Breast Cancer Researchers Test Spider Venom Treatment
Breast cancer cells may be destroyed by venom from poisonous spiders and tarantulas, Australian researchers announced Monday.
"[Spider venom molecules] are designed to target very specific sites and we are hoping that some of these molecules target cancer cells," Dr. David Wilson of the University of Queensland's Institute for Molecular Bioscience told Australia's Herald Sun newspaper.
Wilson said he has gathered venom from the fangs of up to 10 Fraser Island funnel web spiders, from which researchers will isolate 300 molecules and expose them to cancer cells. The spiders are considered among the world's deadliest, according to The Daily Mail.
To treat cancer, scientists make tumor cells glow to distinguish them from healthy cells.
Dr. Norelle Daly told the newspaper: "We are hoping spider toxins will do the same thing for breast cancer, or do even more and kill the breast cancer cells."

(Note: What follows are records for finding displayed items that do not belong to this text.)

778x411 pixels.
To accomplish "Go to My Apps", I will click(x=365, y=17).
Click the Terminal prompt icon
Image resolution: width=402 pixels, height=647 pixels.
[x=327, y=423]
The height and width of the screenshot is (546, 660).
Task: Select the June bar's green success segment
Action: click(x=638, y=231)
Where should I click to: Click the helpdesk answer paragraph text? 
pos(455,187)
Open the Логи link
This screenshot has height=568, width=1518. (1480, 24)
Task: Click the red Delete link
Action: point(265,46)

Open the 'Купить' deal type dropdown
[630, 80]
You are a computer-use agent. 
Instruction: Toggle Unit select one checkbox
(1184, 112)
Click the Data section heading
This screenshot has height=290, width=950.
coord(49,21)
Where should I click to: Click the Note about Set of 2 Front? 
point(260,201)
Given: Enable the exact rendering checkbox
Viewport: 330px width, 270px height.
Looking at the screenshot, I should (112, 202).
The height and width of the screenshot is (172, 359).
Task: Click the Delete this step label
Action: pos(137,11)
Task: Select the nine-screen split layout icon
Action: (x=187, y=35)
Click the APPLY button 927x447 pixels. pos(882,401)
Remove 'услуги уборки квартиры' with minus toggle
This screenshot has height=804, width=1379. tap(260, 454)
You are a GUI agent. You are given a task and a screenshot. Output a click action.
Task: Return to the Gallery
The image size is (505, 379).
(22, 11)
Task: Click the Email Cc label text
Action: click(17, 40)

The two-year trial is funded by the Australian National Breast Cancer Association and is still in its early stages. Wilson expressed hope that the cells might provide a more "natural" treatment for breast cancer. Venom has already been used to aid in pain prevention, and scorpion toxins have been shown to kill cancer cells in mice.
News of the research came Monday as Australians marked Pink Ribbon Day, at which events raise money for breast cancer treatment and research.